Task prompt – Here are some records; return them all exactly.

Data supplied –
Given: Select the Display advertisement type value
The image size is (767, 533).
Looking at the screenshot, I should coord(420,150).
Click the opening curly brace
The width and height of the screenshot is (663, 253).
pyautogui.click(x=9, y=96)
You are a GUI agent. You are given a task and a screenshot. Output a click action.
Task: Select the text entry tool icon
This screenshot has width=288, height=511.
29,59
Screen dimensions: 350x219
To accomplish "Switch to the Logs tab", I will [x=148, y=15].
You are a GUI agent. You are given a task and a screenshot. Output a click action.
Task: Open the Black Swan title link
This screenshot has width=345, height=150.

Response area –
Given: Select the Display advertisement type value
The image size is (767, 533).
Looking at the screenshot, I should coord(420,150).
Click the opening curly brace
The width and height of the screenshot is (663, 253).
pyautogui.click(x=9, y=96)
You are a GUI agent. You are given a task and a screenshot. Output a click action.
Task: Select the text entry tool icon
This screenshot has width=288, height=511.
29,59
Screen dimensions: 350x219
To accomplish "Switch to the Logs tab", I will [x=148, y=15].
You are a GUI agent. You are given a task and a screenshot. Output a click action.
Task: Open the Black Swan title link
This screenshot has width=345, height=150.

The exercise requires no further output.